Introduction

This lesson was created using material from General Psychology 20, Student Module Booklet, Alberta Distance Learning Centre.

What is Psychology?

One hundred years ago, psychology was a strange new word to the average person. Today people use it frequently to describe events in their everyday lives. Books on psychology line the shelves of many bookstores. Drugstores display magazines with many articles on psychology-related subjects. Even comics deal with psychoanalysis, IQs, and hypnosis.

The reason psychology has gained such popularity is fairly simple. The study of psychology is the study of ourselves. From earliest times, people have been curious about their own nature. For example, they wondered what actually happened in their dreams when they would be visiting faraway places or doing impossible things such as flying through the air. When they awoke, they were in the same place where they had lain to sleep. How could that be explained? Was there an invisible person inside who took these journeys while the body remained behind? What left the body when people died and ceased to breathe, to talk, to laugh, and to touch?

Gradually, from these questions the idea of a soul developed. Later, the Greeks named it the psyche, which is the mind or the soul. The Greek word logia means a study of something. Therefore, psychology is the study of the mind or soul. Today psychologists no longer use the word soul when speaking of the study of this science. Watch for a modern definition of psychology in the following paragraph.

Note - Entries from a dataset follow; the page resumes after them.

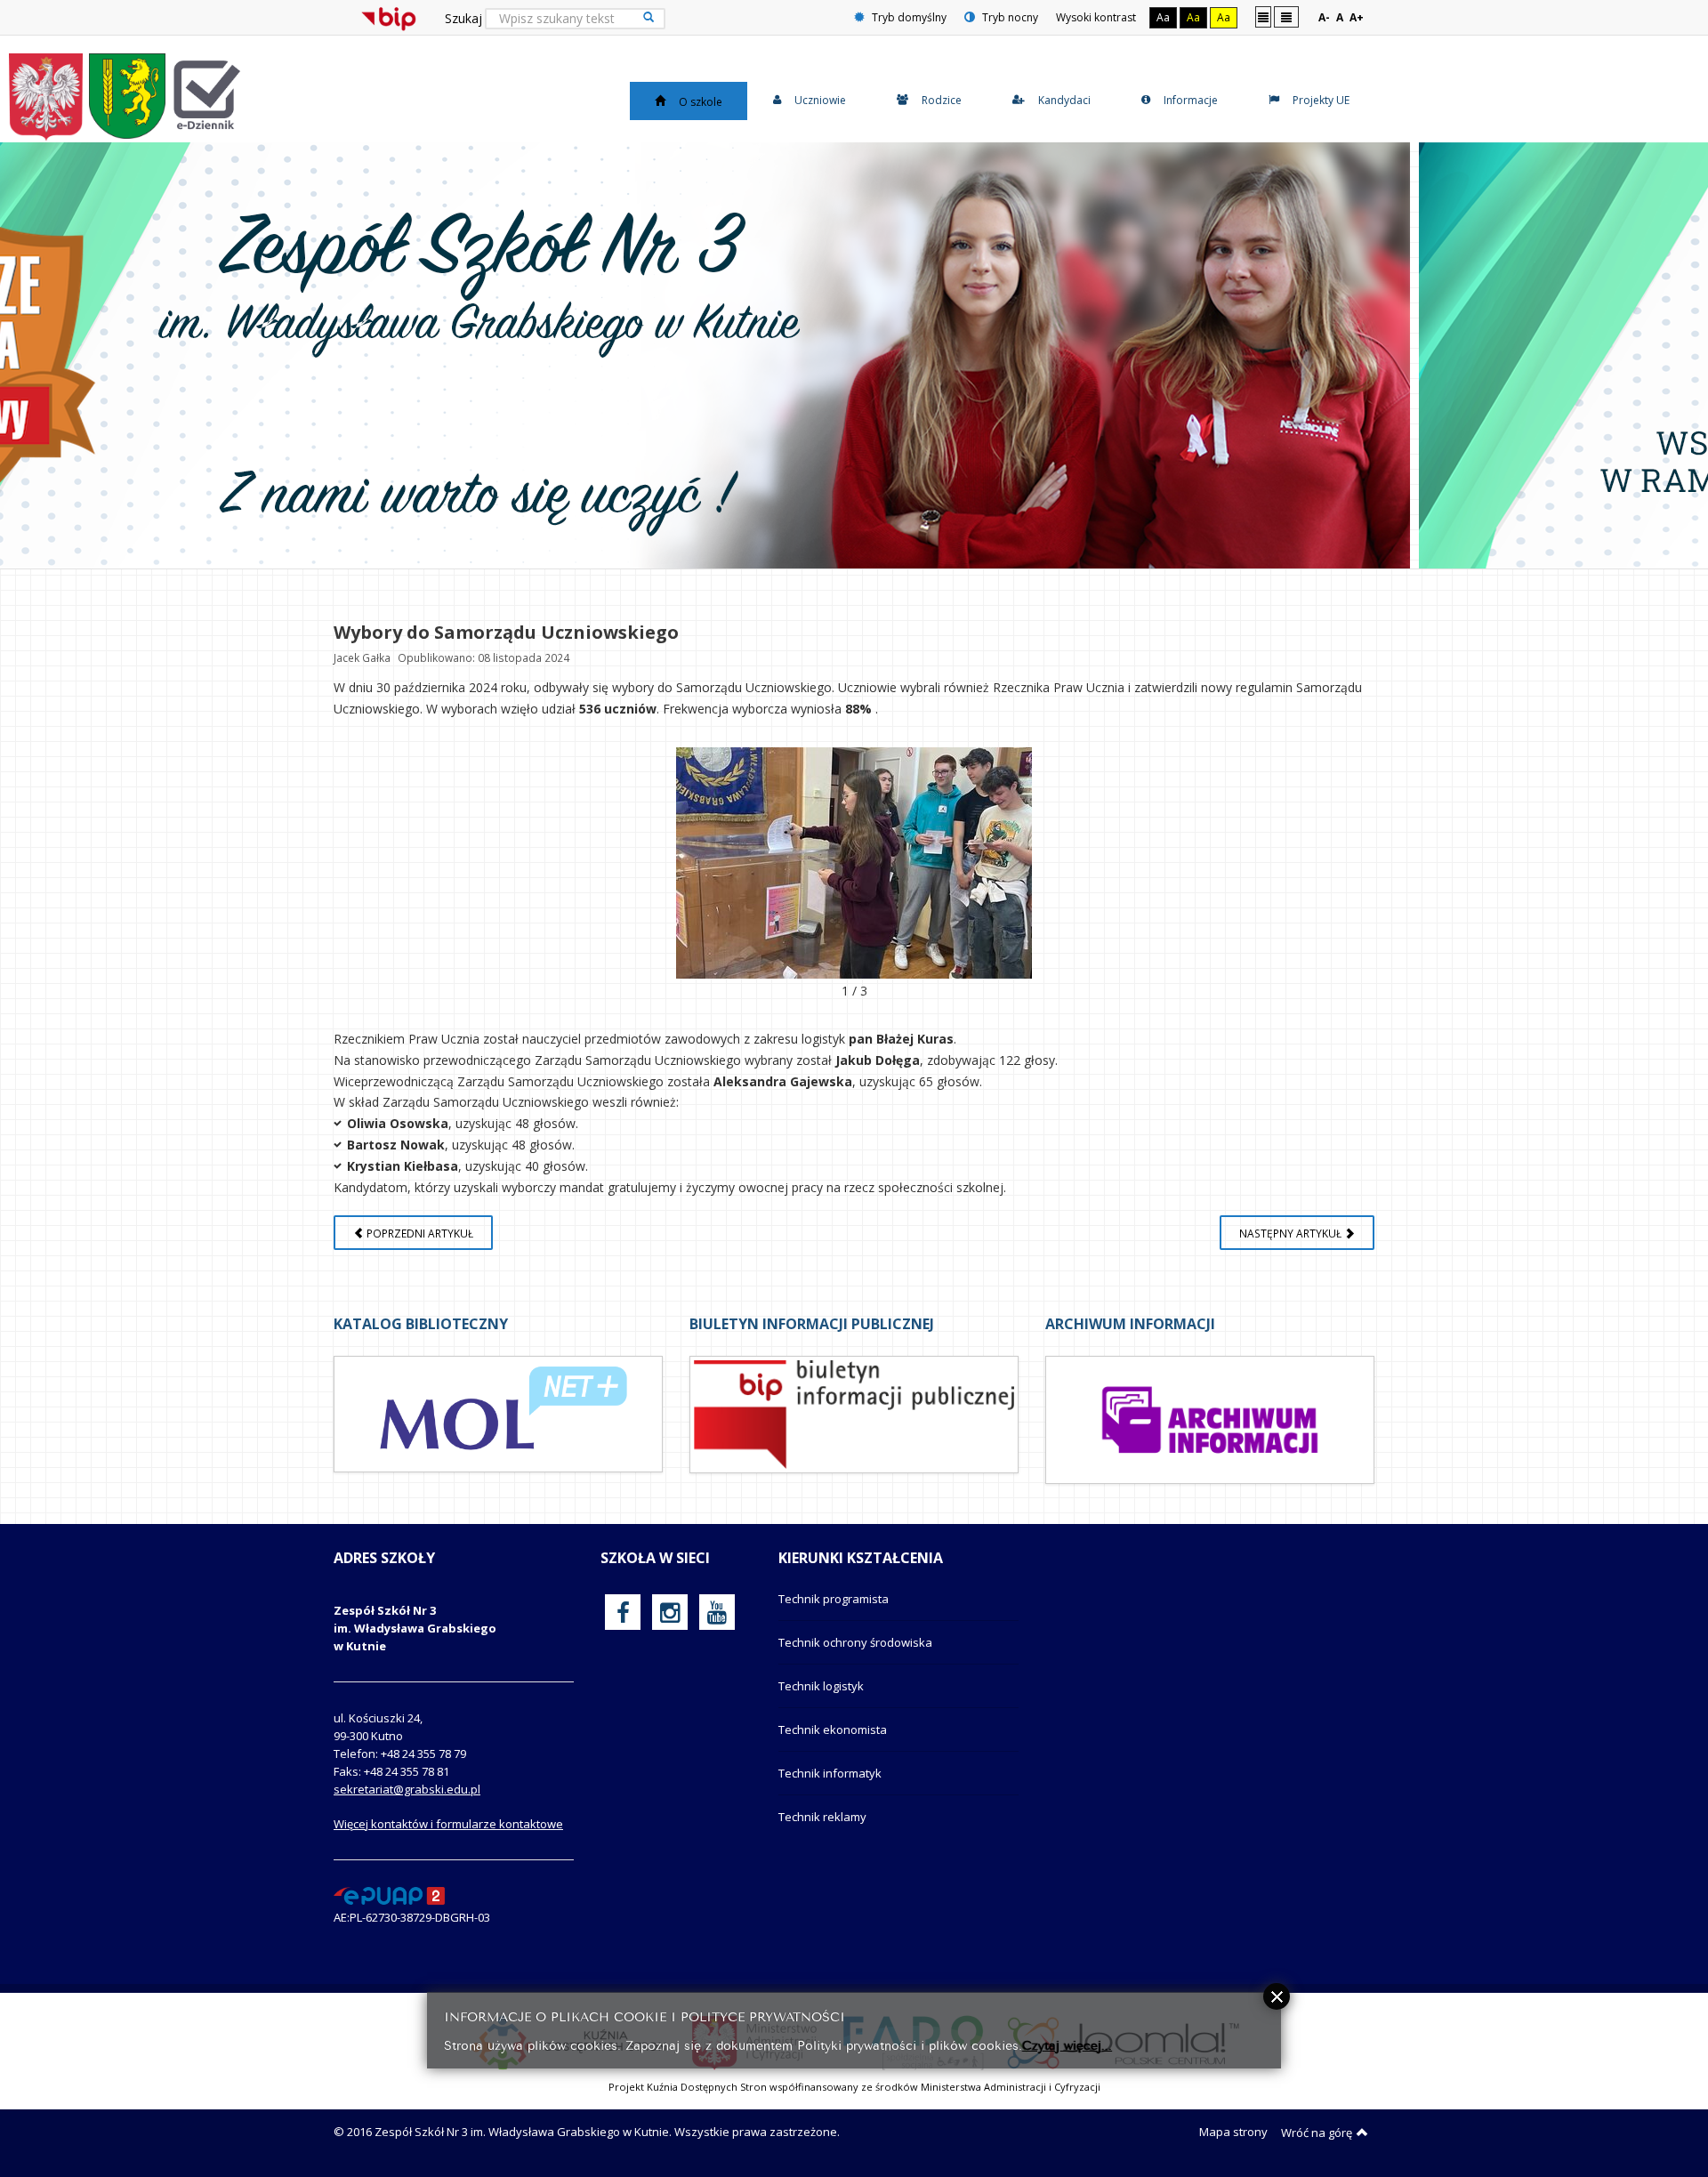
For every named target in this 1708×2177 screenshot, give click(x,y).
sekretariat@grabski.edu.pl (407, 1789)
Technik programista (833, 1599)
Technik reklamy (822, 1817)
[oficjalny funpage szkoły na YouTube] (717, 1612)
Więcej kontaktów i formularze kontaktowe (448, 1824)
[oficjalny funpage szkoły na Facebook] (623, 1612)
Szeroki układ (1286, 16)
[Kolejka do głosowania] (854, 863)
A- (1324, 17)
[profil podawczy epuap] (389, 1895)
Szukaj (463, 18)
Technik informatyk (830, 1773)
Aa (1163, 17)
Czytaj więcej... (1067, 2044)
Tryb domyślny (908, 17)
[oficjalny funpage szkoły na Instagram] (670, 1612)
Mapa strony (1233, 2132)
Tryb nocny (1008, 17)
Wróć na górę (1316, 2133)
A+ (1356, 17)
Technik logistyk (821, 1686)
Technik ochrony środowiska (855, 1642)
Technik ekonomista (832, 1729)
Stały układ (1263, 16)
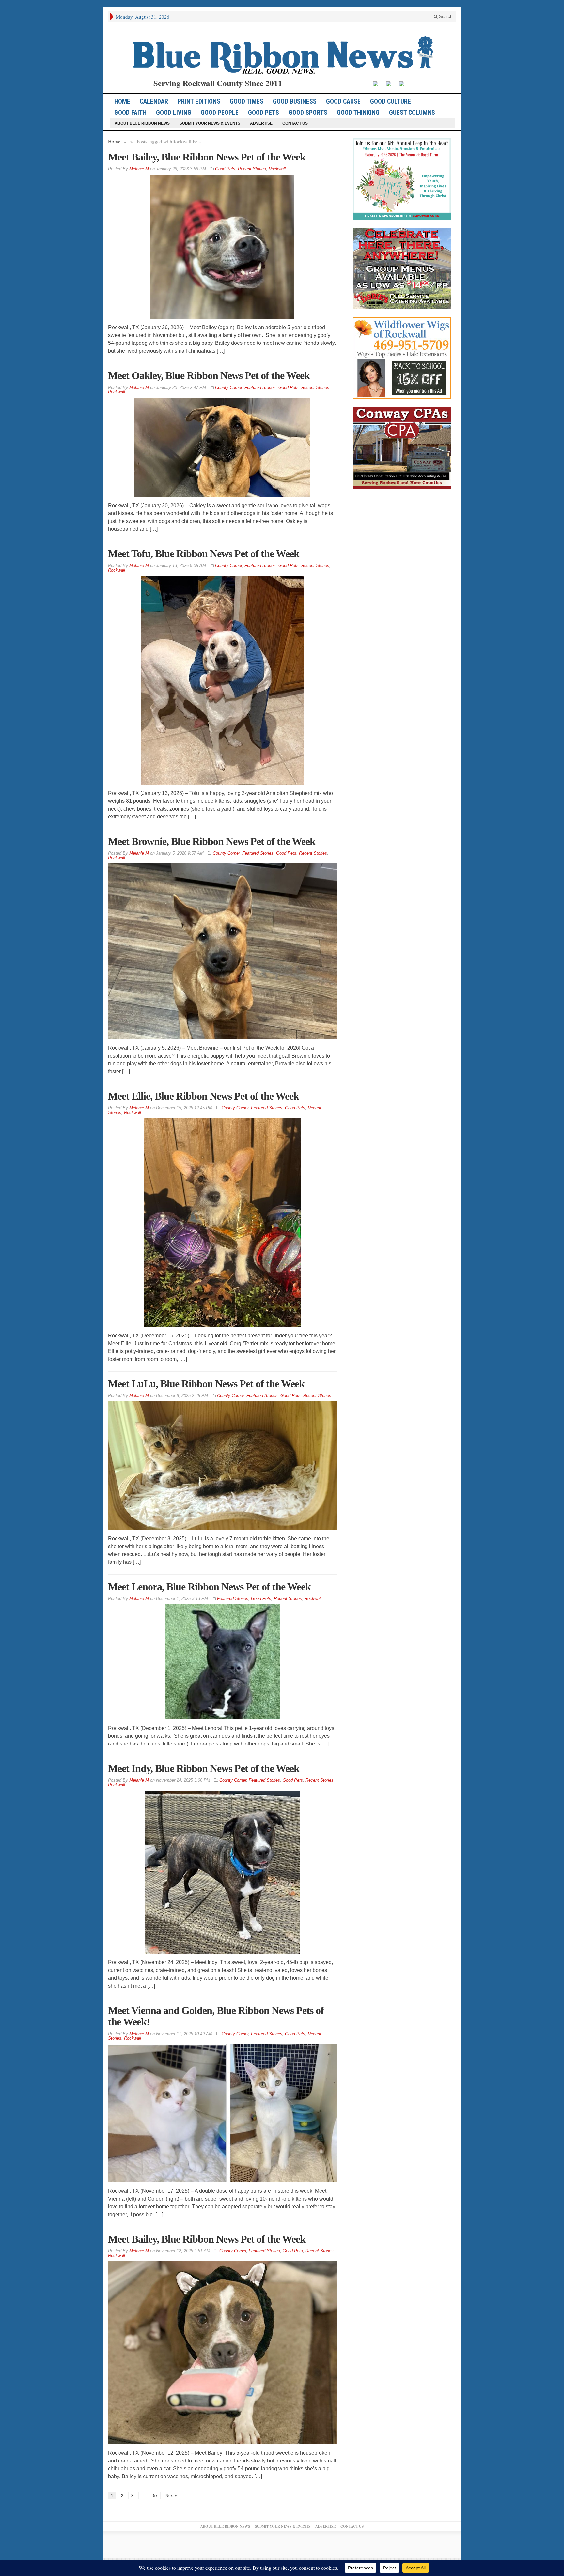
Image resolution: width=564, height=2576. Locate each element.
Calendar (154, 101)
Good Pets (263, 112)
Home (114, 141)
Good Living (173, 112)
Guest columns (412, 112)
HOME (122, 101)
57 (155, 2495)
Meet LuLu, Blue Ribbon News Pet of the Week (206, 1384)
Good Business (295, 101)
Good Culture (390, 101)
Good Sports (308, 112)
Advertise (261, 123)
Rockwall (277, 168)
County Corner (228, 387)
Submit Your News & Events (210, 123)
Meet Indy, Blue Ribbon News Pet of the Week (203, 1768)
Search (445, 16)
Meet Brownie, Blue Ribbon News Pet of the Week (211, 841)
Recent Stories (252, 168)
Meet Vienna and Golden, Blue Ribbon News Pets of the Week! (216, 2016)
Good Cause (343, 101)
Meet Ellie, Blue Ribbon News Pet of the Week (203, 1096)
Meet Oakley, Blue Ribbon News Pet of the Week (209, 375)
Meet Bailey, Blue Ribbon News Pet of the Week (207, 157)
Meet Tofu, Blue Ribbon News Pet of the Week (203, 553)
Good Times (246, 101)
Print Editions (199, 101)
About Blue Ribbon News (142, 123)
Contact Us (295, 123)
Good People (220, 112)
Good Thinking (358, 112)
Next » (171, 2495)
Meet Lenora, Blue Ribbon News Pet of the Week (209, 1587)
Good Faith (130, 112)
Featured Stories (260, 387)
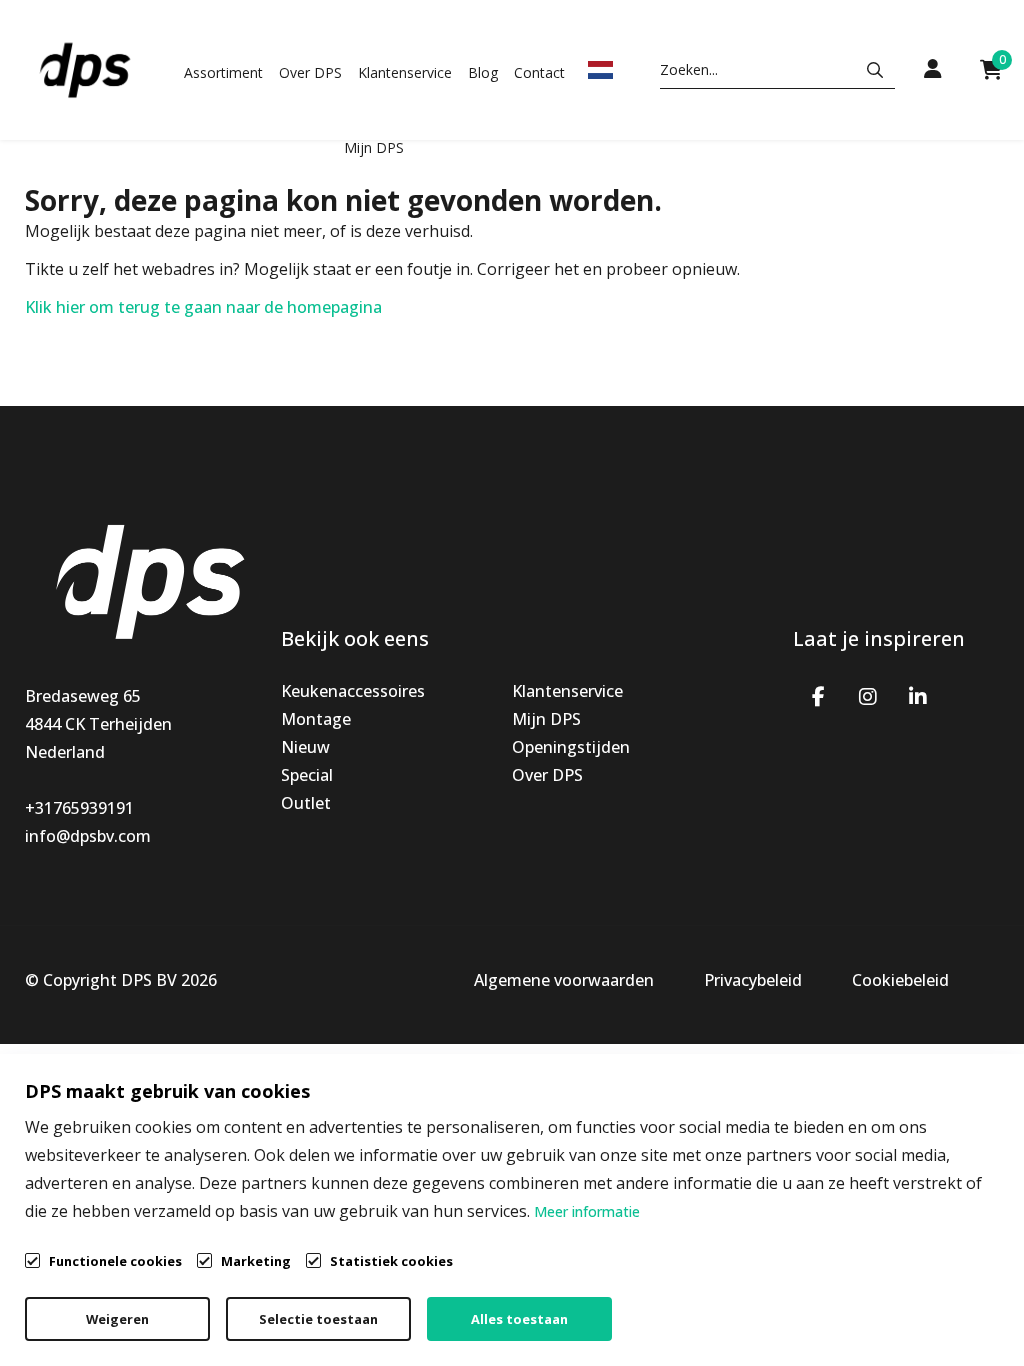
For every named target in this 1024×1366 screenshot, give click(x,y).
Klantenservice (405, 72)
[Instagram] (868, 695)
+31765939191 (79, 808)
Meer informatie (587, 1211)
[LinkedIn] (918, 695)
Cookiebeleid (900, 980)
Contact (539, 72)
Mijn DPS (374, 147)
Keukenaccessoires (353, 691)
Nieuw (305, 747)
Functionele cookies (115, 1261)
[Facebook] (818, 695)
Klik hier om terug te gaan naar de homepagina (203, 307)
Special (307, 775)
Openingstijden (571, 747)
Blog (483, 72)
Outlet (306, 803)
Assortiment (223, 72)
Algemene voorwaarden (564, 980)
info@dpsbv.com (88, 836)
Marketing (256, 1261)
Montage (316, 719)
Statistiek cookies (391, 1261)
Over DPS (310, 72)
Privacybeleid (753, 980)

Psychology became the study of the mind and its various faculties. The mind was thought to exist separately from the body. As the study of psychology developed, psychologists limited their investigations to the study of consciousness. The consciousness is what a person feels, thinks, or is aware of in some way such as colours, shape, smell, pain, or other sensations. But even the definition of psychology as the study of consciousness soon proved to be inadequate. A good deal of behaviour and even a certain amount of thinking was discovered to occur beneath the conscious level in the realm we now call the unconscious. Therefore, today the meaning of psychology has been broadened to include the study of all behaviour, whether conscious or unconscious. We may now define psychology as the science of human behaviour.